Canseco is freighted by motives, but so far most of his allegations (see Rafael Palmeiro and Co.) have been proven true. Baseball might have preserved some dignity and at least offered the illusion of caring about doping by reaching out to Canseco long ago in an attempt to stop the loon in his path.

Attention is as good as currency to Canseco. He craves the power of relevance. True, there is no doubt that his Bentley lifestyle has been downgraded to BMW after two divorces, brushes with the law and a civil suit over a fight that cost him, according to court records, $376,064.

But his two gotcha novels -- with Vindicated as 240 pages of self-glorification wrapped around 20 pages of note about the holes in the Mitchell Report, the steroid injection he says he gave Magglio Ordonez and the tawdry A-Rod accounts -- are less about Canseco's greed than his grievances.

"I'm dangerous, and baseball knows it," Canseco said.

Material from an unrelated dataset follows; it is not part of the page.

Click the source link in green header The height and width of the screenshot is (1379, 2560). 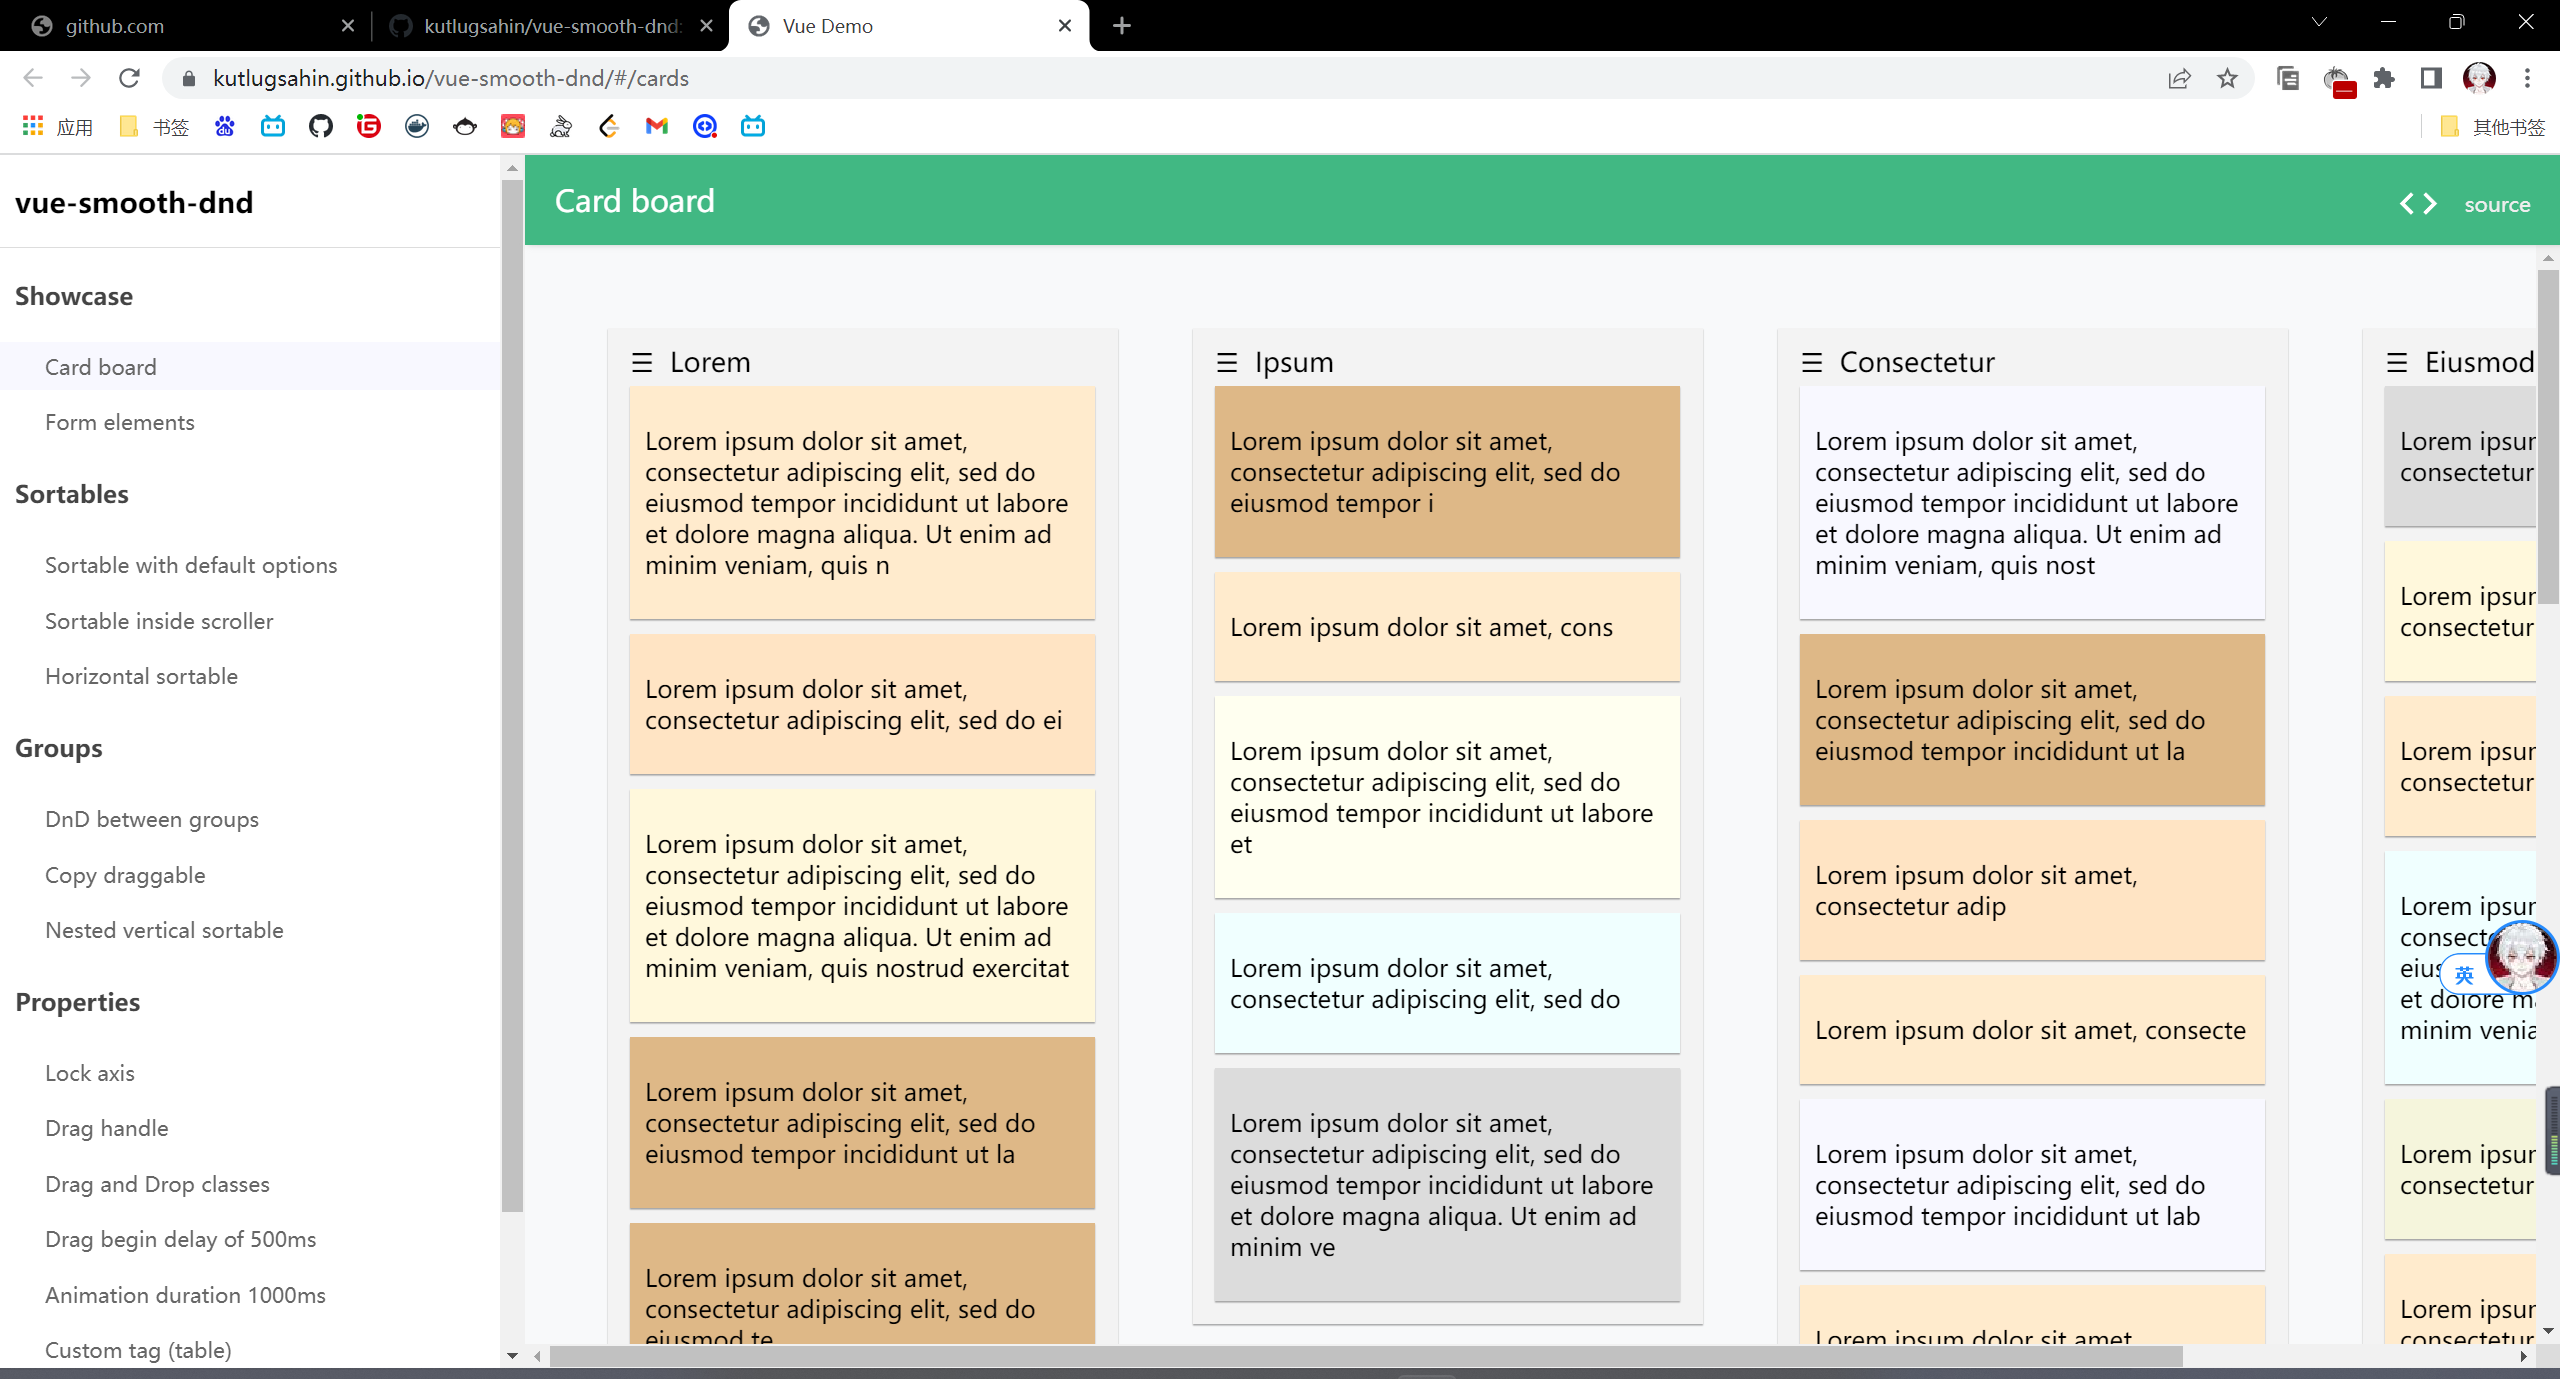[2496, 204]
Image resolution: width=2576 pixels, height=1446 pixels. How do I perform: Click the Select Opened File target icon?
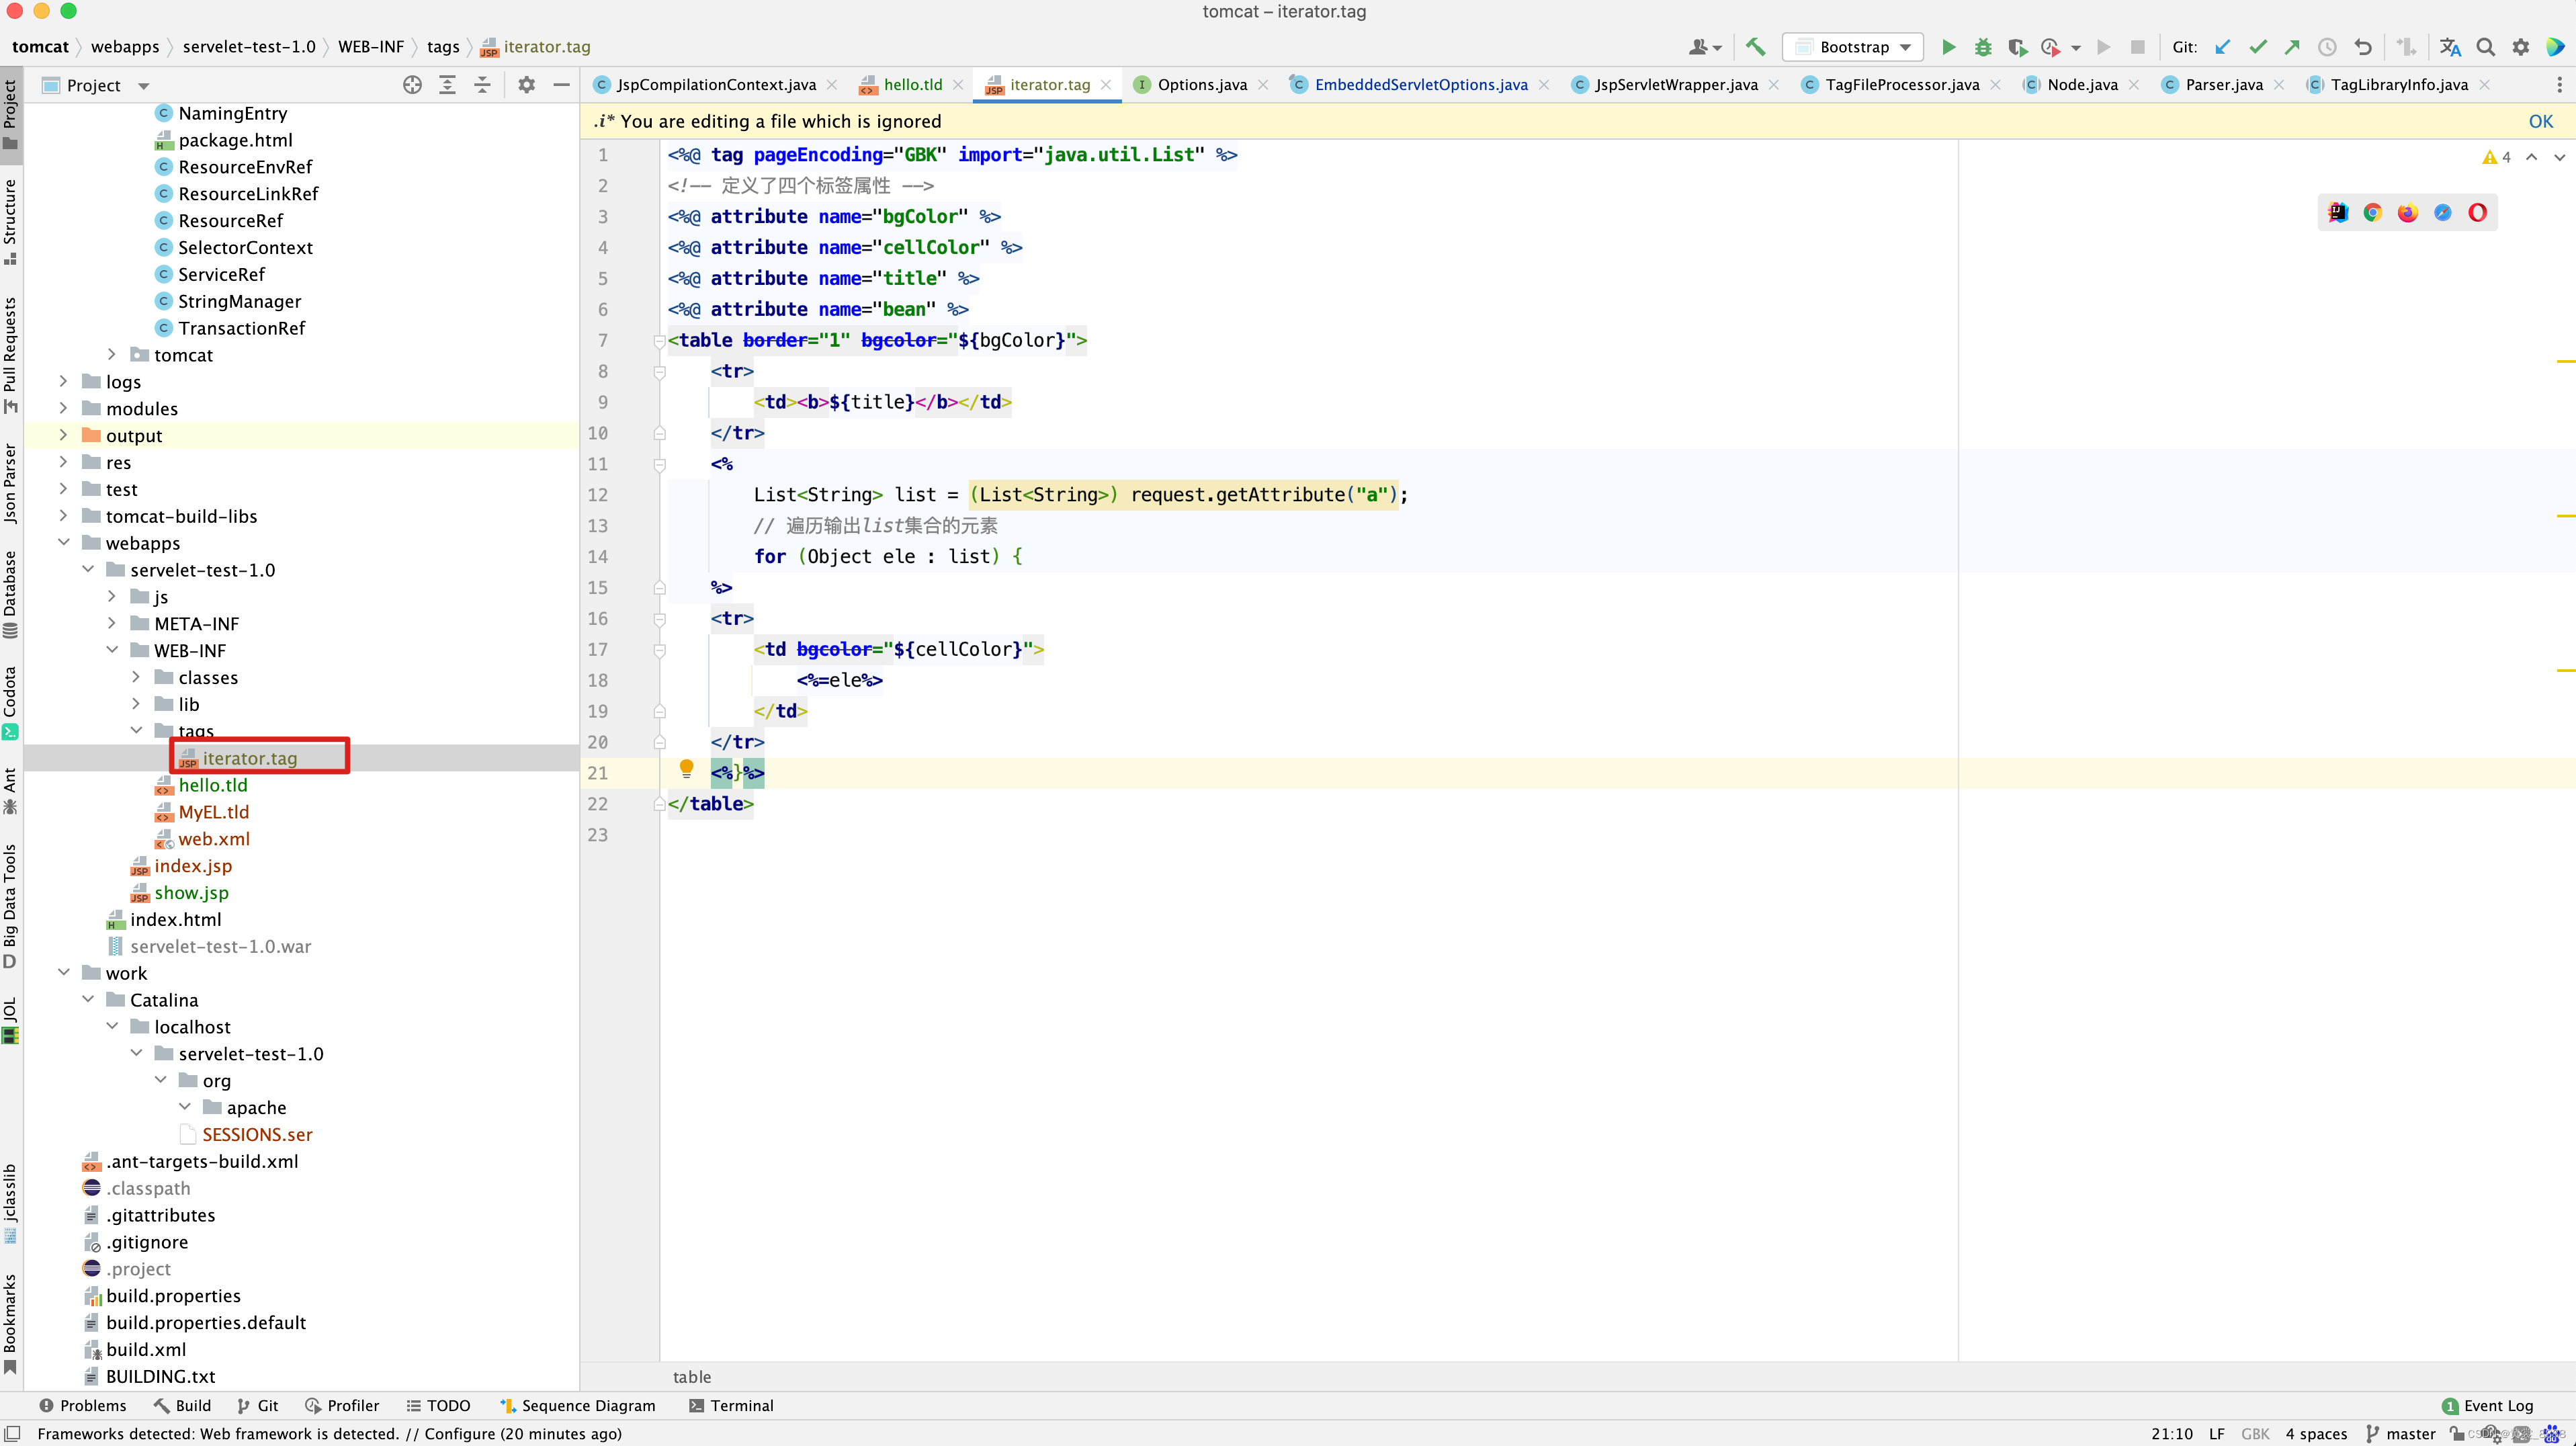412,85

Danger can be mitigated. Clemens played to Canseco's ego perfectly. After Clemens appeared on 60 Minutes in January, Canseco wrote in his book that he was contacted by Roger's lawyers to talk with him about Brian McNamee's allegations. Team Rocket wanted Canseco, who had always doubted Clemens' purity through implication, to sign an affidavit saying Clemens had not attended a 1998 party at Canseco's house and discussed steroids, as McNamee claimed.

Canseco flew to Houston and as he writes in Vindicated, "When I got there, Roger picked me up at the airport." He had Canseco at "Hello." As Canseco wrote, the more he spent time with Roger "the more I came to believe that I'd been wrong about him. So I signed the affidavit."

In other words, he flipped. Just like that. A little lovin' on Canseco's psyche -- no matter how contrived -- went a long way. Baseball officials should try that, because if they don't value Canseco's insider information -- even if some of it is dubious, even if they've had a longtime rift with him -- he'll just spew more of it in his next book. And you can already see him licking a pencil tip for No. 3, on what the game's general managers, trainers and owners knew.

And he knows a lot of owners -- including a former Rangers owner named George W. Bush.

"I'd assume he knew, yes," Canseco says. "They all knew what was going on: Their players were using steroids."

It's up to baseball's new detective squad to unearth the truth about A-Rod, about Ordonez, about their owners, before Canseco makes it a trilogy.